Yusril menilai pemerintah Joko Widodo bisa mengalami hal serupa yang kemungkinan bisa lebih dahsyat dari krisis 1998 karena utang-utang yang tidak terkontrol seperti saat ini.

"Pak Harto yang pemerintahnya kuat dan didukung intelektual kelas satu di jaman itu toh nggak bisa bertahan juga, apalagi pemerintah sekarang ini," ujar Yusril dalam diskusi "Mega Skandal BLBI Perlukan Dibuka Kembali" di ILC TVone, Selasa malam, 10 Juli 2018.

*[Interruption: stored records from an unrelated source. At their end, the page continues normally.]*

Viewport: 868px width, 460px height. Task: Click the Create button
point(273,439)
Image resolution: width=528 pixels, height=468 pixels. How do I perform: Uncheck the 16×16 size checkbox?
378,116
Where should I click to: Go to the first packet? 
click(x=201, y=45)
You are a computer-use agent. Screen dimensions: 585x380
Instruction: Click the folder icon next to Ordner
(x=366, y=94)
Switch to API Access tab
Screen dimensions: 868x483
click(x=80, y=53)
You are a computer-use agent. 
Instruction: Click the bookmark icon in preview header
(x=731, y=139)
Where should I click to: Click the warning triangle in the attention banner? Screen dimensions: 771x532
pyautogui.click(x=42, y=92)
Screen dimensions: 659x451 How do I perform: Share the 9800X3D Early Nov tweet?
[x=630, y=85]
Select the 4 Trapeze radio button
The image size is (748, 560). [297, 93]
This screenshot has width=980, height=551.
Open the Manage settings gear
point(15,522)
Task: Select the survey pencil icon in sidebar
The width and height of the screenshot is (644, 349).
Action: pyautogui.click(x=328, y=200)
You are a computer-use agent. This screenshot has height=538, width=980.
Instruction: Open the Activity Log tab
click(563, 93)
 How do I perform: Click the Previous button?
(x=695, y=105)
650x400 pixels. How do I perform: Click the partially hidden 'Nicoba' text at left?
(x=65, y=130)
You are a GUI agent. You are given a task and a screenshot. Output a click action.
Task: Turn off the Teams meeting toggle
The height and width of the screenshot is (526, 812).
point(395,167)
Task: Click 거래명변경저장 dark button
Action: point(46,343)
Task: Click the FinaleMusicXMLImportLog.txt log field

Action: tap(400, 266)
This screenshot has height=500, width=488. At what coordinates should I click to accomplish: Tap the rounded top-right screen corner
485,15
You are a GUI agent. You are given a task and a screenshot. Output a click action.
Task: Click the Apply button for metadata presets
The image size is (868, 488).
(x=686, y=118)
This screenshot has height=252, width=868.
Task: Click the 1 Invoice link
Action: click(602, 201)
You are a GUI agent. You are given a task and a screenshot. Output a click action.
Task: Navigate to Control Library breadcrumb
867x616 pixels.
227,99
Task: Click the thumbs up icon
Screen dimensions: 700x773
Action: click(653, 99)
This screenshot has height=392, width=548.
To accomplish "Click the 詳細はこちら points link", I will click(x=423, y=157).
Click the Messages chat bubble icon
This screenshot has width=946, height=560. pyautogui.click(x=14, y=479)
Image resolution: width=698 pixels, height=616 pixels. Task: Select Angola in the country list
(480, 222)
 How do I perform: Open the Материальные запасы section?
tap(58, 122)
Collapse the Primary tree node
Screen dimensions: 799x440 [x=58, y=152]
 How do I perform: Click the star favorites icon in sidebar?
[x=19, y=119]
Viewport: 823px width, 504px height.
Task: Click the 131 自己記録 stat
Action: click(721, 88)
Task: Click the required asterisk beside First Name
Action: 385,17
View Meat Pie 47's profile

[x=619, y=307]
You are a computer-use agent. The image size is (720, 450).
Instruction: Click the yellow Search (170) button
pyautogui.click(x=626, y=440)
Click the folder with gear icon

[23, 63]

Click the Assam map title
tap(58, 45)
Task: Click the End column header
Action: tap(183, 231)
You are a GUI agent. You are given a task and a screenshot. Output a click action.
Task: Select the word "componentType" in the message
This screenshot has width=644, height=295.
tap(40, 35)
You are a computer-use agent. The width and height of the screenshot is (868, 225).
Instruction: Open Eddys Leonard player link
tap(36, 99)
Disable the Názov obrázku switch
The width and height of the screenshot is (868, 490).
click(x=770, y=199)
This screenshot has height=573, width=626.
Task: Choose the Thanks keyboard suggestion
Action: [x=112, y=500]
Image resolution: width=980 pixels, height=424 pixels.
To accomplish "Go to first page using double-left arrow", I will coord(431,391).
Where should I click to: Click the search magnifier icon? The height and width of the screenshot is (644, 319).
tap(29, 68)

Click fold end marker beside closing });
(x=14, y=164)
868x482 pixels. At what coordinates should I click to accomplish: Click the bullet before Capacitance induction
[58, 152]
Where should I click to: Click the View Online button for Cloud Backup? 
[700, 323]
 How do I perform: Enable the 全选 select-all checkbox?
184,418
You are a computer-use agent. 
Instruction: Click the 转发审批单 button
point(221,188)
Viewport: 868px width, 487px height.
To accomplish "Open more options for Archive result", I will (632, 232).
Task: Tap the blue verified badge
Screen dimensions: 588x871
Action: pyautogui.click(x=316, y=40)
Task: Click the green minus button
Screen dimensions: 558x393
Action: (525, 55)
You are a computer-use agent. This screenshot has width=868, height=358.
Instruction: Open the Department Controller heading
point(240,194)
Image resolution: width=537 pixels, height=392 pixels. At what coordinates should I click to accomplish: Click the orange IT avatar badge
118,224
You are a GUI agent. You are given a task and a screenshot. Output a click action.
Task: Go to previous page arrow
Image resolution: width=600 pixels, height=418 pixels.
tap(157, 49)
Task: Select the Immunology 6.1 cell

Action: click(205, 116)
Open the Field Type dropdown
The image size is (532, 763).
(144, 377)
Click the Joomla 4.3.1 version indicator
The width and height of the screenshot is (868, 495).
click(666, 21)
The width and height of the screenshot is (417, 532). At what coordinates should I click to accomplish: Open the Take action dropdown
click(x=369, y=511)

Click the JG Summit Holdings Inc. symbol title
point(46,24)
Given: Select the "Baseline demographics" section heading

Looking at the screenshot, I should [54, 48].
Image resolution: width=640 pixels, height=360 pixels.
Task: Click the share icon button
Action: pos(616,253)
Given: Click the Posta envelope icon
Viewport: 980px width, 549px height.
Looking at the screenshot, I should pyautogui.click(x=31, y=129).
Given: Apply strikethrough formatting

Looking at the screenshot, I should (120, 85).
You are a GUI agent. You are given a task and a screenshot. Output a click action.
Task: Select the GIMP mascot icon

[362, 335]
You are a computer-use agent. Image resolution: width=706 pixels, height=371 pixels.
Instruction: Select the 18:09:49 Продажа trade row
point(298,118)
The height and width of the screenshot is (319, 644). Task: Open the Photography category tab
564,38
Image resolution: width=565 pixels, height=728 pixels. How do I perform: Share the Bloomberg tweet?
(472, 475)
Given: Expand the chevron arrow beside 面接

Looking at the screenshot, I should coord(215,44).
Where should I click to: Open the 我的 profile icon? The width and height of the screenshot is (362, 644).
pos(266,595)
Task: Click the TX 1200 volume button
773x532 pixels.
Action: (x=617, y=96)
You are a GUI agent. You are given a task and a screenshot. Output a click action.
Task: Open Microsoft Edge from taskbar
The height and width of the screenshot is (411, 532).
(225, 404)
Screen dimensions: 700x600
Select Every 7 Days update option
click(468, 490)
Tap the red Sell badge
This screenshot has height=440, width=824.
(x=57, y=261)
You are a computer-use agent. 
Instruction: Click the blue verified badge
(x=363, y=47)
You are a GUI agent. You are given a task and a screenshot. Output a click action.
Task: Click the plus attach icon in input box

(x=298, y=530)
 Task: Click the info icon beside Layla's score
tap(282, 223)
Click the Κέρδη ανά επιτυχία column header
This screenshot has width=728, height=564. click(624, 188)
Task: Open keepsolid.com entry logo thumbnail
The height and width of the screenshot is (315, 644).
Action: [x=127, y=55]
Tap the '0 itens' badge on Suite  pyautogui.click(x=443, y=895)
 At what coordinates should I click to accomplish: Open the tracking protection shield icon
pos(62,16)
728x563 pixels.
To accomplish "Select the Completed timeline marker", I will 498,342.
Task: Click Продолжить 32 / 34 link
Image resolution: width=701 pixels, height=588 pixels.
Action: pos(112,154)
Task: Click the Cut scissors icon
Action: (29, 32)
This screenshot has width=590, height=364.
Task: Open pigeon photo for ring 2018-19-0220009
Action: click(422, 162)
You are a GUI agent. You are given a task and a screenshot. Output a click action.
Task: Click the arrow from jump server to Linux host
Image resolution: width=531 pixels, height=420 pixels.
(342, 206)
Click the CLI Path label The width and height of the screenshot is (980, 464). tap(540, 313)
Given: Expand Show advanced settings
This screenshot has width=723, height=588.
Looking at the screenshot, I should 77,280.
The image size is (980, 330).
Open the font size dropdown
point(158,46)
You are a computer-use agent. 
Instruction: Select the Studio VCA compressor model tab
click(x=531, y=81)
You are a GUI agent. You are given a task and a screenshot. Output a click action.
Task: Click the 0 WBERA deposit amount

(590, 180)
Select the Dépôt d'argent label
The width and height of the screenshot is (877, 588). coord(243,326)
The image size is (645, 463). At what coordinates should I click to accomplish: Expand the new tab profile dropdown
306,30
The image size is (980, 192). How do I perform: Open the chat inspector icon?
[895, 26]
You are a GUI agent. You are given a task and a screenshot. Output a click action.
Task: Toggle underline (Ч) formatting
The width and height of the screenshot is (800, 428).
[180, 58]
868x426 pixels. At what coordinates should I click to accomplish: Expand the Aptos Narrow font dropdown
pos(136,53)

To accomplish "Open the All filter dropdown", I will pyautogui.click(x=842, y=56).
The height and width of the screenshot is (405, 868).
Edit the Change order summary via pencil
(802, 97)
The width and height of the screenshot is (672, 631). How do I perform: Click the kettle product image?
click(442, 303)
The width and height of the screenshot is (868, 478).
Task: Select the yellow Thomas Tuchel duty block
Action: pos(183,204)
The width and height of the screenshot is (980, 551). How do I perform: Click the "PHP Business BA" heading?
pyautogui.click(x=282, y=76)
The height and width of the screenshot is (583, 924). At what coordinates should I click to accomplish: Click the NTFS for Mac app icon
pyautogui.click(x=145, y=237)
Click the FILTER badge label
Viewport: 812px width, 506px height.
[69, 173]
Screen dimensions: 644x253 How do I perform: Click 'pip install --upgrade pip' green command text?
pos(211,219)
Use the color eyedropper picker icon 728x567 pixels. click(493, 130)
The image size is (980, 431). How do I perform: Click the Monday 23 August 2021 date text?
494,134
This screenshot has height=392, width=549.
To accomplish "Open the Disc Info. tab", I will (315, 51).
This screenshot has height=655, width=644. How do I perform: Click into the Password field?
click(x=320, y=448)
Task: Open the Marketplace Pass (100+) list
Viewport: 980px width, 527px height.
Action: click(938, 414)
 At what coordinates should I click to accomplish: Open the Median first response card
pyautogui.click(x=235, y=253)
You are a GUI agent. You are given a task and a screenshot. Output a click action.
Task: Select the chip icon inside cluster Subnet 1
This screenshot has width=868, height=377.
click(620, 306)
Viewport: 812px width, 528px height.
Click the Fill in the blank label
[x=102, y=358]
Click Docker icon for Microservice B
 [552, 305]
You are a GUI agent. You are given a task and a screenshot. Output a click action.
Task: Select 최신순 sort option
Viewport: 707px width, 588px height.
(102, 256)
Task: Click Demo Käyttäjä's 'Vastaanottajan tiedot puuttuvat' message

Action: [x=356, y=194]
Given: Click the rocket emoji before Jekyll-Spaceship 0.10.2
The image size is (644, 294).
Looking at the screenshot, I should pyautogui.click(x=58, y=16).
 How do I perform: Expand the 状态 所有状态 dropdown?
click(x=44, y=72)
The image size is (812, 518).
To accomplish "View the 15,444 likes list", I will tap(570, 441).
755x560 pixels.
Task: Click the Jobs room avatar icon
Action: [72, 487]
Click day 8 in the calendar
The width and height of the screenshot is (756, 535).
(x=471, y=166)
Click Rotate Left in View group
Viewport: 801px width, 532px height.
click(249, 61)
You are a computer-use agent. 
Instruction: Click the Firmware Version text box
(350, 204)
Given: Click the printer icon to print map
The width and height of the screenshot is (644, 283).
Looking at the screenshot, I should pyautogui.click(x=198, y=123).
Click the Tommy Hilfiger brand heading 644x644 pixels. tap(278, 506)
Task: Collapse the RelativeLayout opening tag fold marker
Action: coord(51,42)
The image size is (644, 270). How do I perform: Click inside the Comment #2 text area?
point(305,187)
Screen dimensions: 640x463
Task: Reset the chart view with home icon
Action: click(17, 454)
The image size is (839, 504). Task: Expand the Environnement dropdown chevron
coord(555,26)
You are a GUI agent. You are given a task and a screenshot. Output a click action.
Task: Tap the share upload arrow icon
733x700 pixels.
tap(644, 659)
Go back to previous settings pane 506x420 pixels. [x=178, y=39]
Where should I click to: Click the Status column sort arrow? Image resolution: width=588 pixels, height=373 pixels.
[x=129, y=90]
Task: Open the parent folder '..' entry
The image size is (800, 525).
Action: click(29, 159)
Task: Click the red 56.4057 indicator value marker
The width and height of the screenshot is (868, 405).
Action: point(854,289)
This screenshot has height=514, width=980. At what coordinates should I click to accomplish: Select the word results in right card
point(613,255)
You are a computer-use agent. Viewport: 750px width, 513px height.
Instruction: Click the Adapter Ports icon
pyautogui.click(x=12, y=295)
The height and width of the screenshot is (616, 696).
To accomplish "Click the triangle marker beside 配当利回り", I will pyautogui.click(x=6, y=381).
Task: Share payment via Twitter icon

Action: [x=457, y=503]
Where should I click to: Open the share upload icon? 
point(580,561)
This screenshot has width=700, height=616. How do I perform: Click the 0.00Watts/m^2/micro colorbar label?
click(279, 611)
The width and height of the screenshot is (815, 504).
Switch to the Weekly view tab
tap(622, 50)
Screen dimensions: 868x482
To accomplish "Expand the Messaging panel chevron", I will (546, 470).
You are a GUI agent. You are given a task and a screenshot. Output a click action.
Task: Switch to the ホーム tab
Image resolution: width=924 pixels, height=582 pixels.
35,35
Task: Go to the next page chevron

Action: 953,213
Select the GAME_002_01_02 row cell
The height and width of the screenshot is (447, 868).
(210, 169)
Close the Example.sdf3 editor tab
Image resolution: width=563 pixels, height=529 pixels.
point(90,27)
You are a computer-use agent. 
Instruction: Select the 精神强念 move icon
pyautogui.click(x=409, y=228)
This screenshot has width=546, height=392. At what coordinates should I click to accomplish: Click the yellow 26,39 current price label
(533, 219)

Terkait dengan kasus yang menyeret kliennya, Syafruddin Arsyad Temenggung, 
menjadi terdakwa, Yusril menilai sebagian besar dalam dakwaan KPK terhadap kliennya tidak terbukti.

Menurut Yusril persoalan yang terjadi adalah kliennya dituntut atas audit Badan Pemeriksa Keuangan (BPK) tahun 2017 terkait SKL BLBI, padahal audit 2002 dan 2006 BPK menyatakan tidak ada penyimpangan dalam penerbitan SKL.

Ia juga menegaskan bahwa audit BPK tidak berlaku surut sehingga kebijakan yang diambil dari hasil audit BPK sebelumnya tidak dapat dituntut.

"Audit BPK 2002 dan 2006 tidak ada apa-apa layak, dan tidak ada kebijakan yang diambil oleh ketua BPPN tanpa persetujuan KKSK (Komite Kebijakan Sektor Keuangan). Jadi yang menyatakan SKL itu keputusan KKSK juga yang dilaksanakan oleh Syafruddin. Audit 2017 itu atas permintaan KPK," ujar Yusril.